Ramakrishnan, Capgemini, told RBI: "If you see banks in Asia, there’s a whole range of new banks, many of whom don’t have what would be fairly mature internet banking options, they did not have fully fledged internet banking capability and they’re just coming around to starting to build more internet facing banks.

"What I see in three or four years time is the next wave of digital hits. The US will see a high increase in some of these methods as part of what they are rolling out to the market."

What makes an app effective?
Andy Lees, member of the UK board at Capgemini, told RBI: "The rules I give my clients are:

  • Keep it simple;
  • Make sure its engaging through to addictive;
  • Make sure that their friends or social group can also access it (because competition is only fun if it’s your mate that you’re playing against);
  • Give it some purpose to the outcome, (i.e. there’s something to celebrate in that success)."

Lee added: "I think the ones that haven’t worked so well, are the ones that are almost too corporate, too obvious in terms of the message or what they are trying to push to the audience base.

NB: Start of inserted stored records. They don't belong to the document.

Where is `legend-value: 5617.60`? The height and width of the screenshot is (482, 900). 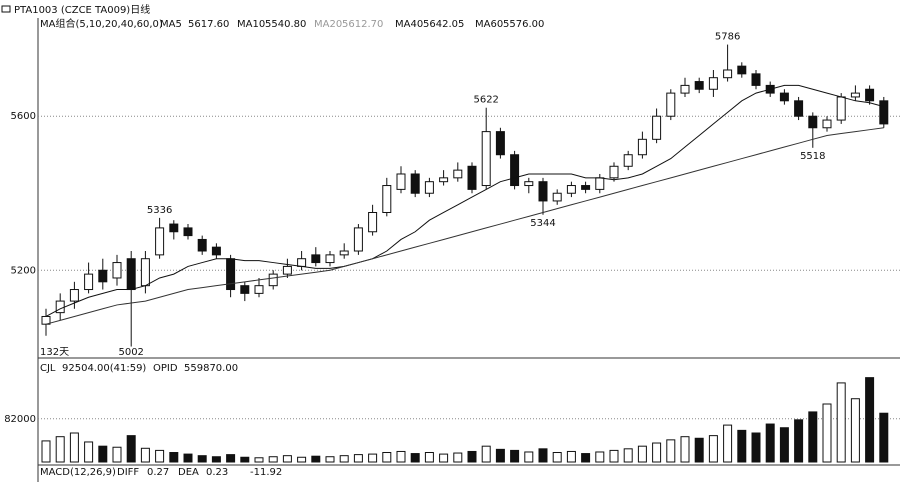
legend-value: 5617.60 is located at coordinates (208, 24).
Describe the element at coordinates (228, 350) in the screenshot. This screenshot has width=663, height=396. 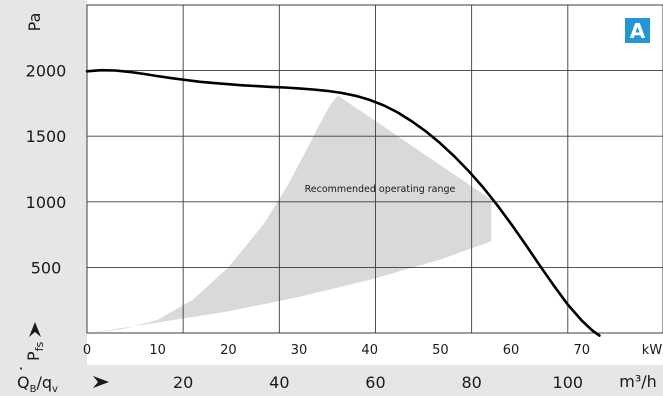
I see `x-tick-kw: 20` at that location.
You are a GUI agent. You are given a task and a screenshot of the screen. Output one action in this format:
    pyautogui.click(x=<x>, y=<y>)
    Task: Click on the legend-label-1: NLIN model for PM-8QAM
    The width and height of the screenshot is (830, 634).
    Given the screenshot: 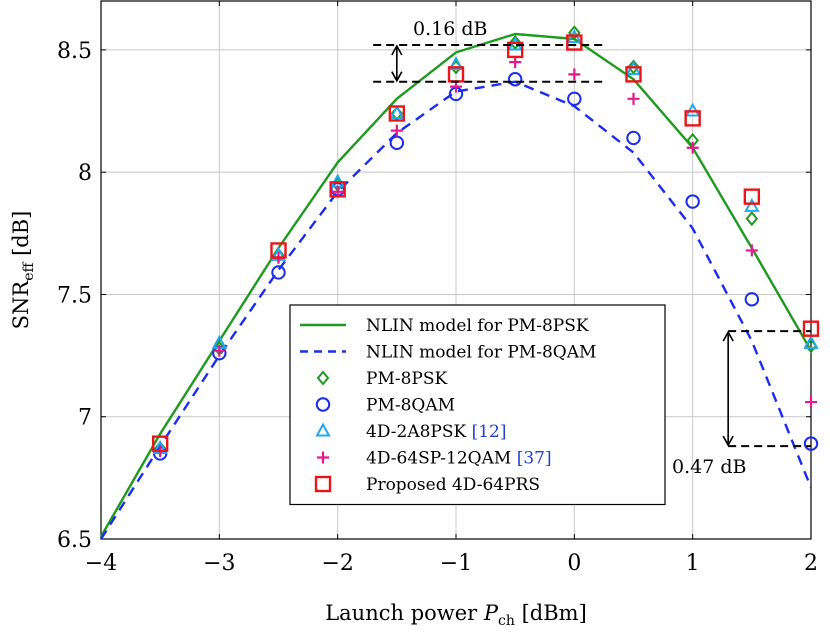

"So if you play the game and I’m going to end up being sold a loan, I’m probably not going to play it. It creates implicit awareness as opposed to direct obvious sell. So keep it simple, keep it engaging and give me some purpose to celebrate."

Gamification still has a long way to go until it is completely mainstream. Only time will tell if the major banks become more serious in their uptake and the innovation becomes less of a novelty.

Impulse Saving

Nationwide, the UK’s largest mutual, has added gamification features to its smartphone app. The ‘Impulse Saver’ feature encourages customers to save small amounts regularly with minimal effort. Customers are not required to enter the regular authentication requirements and can save without entering a passcode.

The functionality of Impulse Saver is almost identical to PNC’s Punch the Pig app. Impulse Saver rewards customers with an interactive piggy bank graphic to provide tangible feedback. Nationwide released the added gamification feature in June 2014 and the building society claim that £7m has been saved since its launch.

Paul Cooper, head of digital banking at Nationwide, told RBI: "The benefits of gamification are clear; Impulse Saver is specifically designed to promote and reward savings behaviours making saving fun and engaging whilst encouraging customers to create a nest egg.

"We have seen over 52,000 customers use the feature of the last few months, showing the popularity of saving on an impulse."